Work instruction: Give a verbatim repeat of the lines that run from the line containing "[spinbutton] (1096, 751)" to the end of the data below.

------ Working data

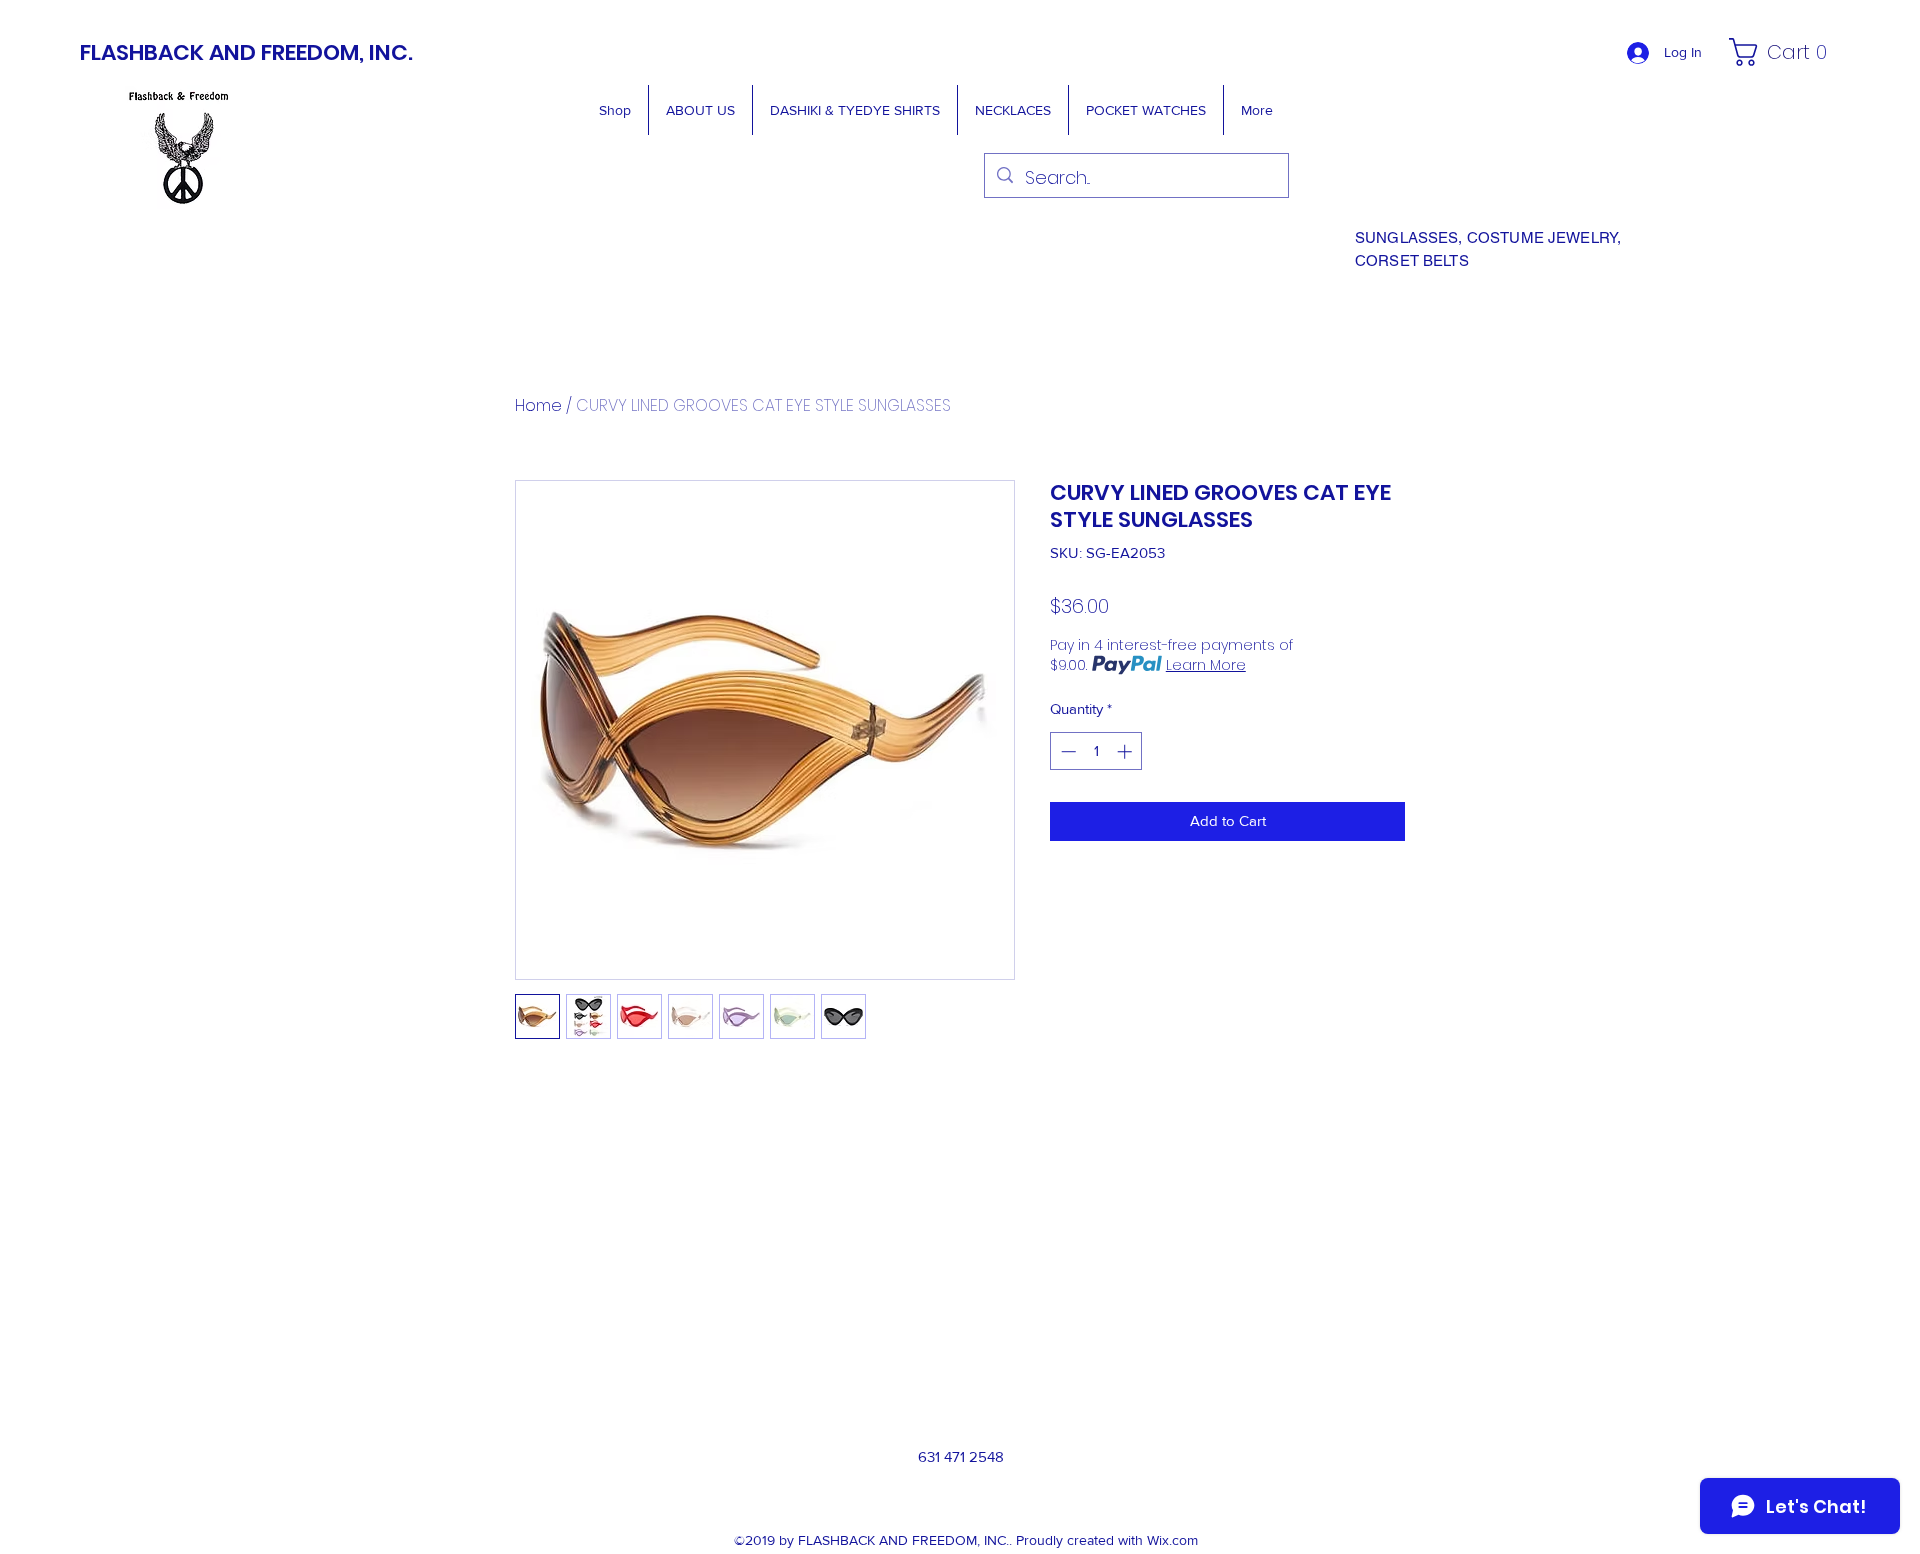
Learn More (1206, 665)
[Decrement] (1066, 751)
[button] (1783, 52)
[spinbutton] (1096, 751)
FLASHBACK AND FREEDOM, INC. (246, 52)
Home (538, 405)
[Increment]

------------

Output of the exercise:
[spinbutton] (1096, 751)
FLASHBACK AND FREEDOM, INC. (246, 52)
Home (538, 405)
[Increment]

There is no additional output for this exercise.